Sunday, February 08, 2015

Sunday Morning Insight: Of Fluid Autoencoders and Data Tsunamis

The ah-ah moment probably occurred at the First French-German Mathematical Image Analysis Conference at IHP as I was watching Rene Vidal perfectly explains his subspace clustering approach [6]. The idea was to describe the data as a means of connecting datapoints that are close to each other to the exclusion of themselves. The decomposition goes as:

X = XZ

with the constraint diag(Z) = 0 in order to enforce the latter exclusion.


From [6]
 
 
As explained two months ago in a paper by Julie Josse and Stefan Wager (Stable Autoencoding: A Flexible Framework for Regularized Low-Rank Matrix Estimation) one could also seek a low rank Z instead of just diag(Z) = 0.

A relaxation of the diag(Z) = 0 constraint is Tr(Z) = 0 which as we all know from our Fluid Mechanics 101 courses is a volume preserving property (see Lie Algebra).
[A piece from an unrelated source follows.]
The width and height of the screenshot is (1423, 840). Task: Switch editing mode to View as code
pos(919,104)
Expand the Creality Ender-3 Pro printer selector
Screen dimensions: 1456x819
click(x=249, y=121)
Or to say it some other way, one could probably decompose Z as Z1 + Z2 such that Tr(Z1) = 0 and diag(Z) = 0. There,  component Z1 quantifies the deformation of the dataset while Z2 quantifies volume change (low volume change if Z2 is a low rank matrix, as in the paper featured above). That last component could serve as a basis for autoencoders and might even provide additional light on how to devise nonlinear autoencoders [1,2,3,4,5]. It could probably be a proxy for exploration in the 'exploitation vs exploration' conundrum.


At the very least, the decomposition ought to provide a basis as to why data matrices are part of the Data Tsunami.